* REQUIRED WORK
Scan the data below for lines holding the word "Автомобилист", and copy each line found.

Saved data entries
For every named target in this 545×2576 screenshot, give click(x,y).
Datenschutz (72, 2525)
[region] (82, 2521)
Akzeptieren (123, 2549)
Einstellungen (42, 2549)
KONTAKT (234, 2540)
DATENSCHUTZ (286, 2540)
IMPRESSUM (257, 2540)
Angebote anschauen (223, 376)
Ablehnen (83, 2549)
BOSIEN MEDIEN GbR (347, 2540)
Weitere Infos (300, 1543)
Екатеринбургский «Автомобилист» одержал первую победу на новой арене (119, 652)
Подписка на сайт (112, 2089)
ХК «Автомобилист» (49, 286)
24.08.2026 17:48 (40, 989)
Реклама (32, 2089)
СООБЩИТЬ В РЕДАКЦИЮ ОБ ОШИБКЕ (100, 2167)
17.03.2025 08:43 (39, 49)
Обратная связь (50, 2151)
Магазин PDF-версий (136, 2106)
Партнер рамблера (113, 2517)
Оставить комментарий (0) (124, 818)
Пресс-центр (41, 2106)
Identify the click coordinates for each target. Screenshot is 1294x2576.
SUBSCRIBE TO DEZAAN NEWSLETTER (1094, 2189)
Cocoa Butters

* SOLUTION
Екатеринбургский «Автомобилист» одержал первую победу на новой арене (119, 652)
ХК «Автомобилист» (49, 286)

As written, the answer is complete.